LA CONCHITA, Calif. (AP) — A huge mudslide crashed down on homes in a coastal hamlet with terrifying force yesterday, killing at least one person and leaving up to 12 missing as a Pacific storm hammered Southern California for a fourth straight day.
Ventura County Fire Department spokesman Bob Roper said at least six and as many as a dozen residents were missing in the mudslide that pummeled a four-block area of homes in tiny La Conchita, about 70 miles northwest of Los Angeles. Fifteen people were injured, some of whom were strapped into gurneys and carried to safety.
The mudslide brought the number of dead from the latest wave of California storms to 10. The storms have sent rainfall totals to astonishing levels, turning normally mild Southern California into a giant flood zone.

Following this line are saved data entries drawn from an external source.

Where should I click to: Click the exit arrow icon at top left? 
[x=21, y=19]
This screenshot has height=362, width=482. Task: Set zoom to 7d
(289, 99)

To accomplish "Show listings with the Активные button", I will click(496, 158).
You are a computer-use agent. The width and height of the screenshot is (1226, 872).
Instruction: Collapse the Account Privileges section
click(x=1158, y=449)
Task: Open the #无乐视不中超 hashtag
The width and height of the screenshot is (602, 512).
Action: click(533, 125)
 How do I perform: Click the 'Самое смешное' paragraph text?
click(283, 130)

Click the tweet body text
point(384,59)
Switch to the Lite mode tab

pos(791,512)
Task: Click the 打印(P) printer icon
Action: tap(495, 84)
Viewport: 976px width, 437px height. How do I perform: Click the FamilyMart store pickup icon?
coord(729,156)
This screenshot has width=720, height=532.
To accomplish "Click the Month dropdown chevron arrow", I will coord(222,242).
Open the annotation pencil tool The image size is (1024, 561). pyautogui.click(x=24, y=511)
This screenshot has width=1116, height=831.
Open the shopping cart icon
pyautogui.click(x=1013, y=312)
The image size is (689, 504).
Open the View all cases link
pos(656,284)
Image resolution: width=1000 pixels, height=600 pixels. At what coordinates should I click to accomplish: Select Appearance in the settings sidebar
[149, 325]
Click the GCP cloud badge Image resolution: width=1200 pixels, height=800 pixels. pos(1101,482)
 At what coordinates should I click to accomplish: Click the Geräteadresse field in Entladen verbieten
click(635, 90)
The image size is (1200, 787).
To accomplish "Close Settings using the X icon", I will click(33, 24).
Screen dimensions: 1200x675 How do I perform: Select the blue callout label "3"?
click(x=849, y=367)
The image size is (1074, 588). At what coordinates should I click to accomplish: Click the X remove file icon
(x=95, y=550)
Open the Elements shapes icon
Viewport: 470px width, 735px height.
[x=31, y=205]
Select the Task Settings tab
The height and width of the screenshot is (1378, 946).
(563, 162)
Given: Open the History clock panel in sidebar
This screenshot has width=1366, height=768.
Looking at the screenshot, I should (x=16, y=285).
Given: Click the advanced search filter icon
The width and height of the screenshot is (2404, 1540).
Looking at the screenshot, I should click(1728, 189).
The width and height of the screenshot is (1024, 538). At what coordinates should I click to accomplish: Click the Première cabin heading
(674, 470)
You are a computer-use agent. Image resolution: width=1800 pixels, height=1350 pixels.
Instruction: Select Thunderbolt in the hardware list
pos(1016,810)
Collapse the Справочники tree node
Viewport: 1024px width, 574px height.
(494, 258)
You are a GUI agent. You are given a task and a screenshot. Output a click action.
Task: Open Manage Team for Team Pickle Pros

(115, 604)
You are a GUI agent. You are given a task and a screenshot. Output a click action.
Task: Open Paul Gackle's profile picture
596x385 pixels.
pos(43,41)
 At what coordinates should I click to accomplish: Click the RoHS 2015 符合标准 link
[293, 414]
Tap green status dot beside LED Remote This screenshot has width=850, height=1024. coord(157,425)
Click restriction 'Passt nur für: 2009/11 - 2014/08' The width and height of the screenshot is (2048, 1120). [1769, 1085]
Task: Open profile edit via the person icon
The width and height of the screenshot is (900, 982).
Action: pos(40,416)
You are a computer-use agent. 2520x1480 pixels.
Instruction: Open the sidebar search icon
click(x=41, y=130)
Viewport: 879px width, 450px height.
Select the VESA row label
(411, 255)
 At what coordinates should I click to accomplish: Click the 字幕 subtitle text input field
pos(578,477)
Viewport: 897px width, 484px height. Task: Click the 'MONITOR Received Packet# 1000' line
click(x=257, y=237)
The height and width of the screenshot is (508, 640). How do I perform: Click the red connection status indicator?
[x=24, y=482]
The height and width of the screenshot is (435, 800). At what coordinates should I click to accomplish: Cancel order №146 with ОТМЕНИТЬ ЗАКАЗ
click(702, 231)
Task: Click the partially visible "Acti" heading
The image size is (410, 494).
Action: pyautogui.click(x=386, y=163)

The hillside in La Conchita cascaded down like a brown river as authorities were evacuating about 200 residents from the area. Trees and vegetation were carried away, leaving huge gashes of raw earth on the bluff.
Some residents made their way from the area clutching pets, luggage or clothing as the huge mass of mud bore down. Some huddled together or cried as they talked on cell phones. Fifteen to 20 houses were hit by the slide.
La Conchita is a slip of a town pressed between a highway and a towering coastal bluff. Several houses were damaged by a mudslide here during powerful storms in the 1990s.
The destruction at La Conchita was the worst disaster of the storms to date, but mudslides and flooding were reported throughout the region, blocking road and rail travel and forcing a shutdown of interstate petroleum supply lines.
The death toll also includes a 2-year-old girl who slipped from her mother’s grasp as rescuers tried to hoist them from a car submerged on a road outside Los Angeles. Avalanches killed two people in Utah and one in Nevada — a 13-year-old snowboarder who was swept off a ski lift to his death.
From the start of the latest dose of violent weather on Friday through midday Yesterday, several mountainous areas in Southern California had recorded more than 20 inches of rain, including 26 inches in Nordhoff Ridge in the Ventura County mountains.
The rain came on the heels of stormy weather that blasted the state earlier last week.
The average amount of winter rainfall in downtown Los Angeles is 15 inches, but about 21 inches had fallen as of Yesterday, including a Jan. 9 record of 2.6 inches, said National Weather Service meteorologist Bruce Rockwell.
“I’ve never seen such a sustained event like this,” Rockwell said.
To the north in the Sierra Nevada, the storm produced heavy snow during the weekend that stalled an Amtrak train, shut down the airport at Reno, Nev., for the second time in a week, and halted highway travel across the mountain range.
Since Dec. 28, up to 19 feet of snow has fallen at elevations above 7,000 feet in the Sierra Nevada, with 6 1/2 feet at lower elevations in the Reno area. Meteorologists said it was the most snow the Reno-Lake Tahoe area has seen since 1916.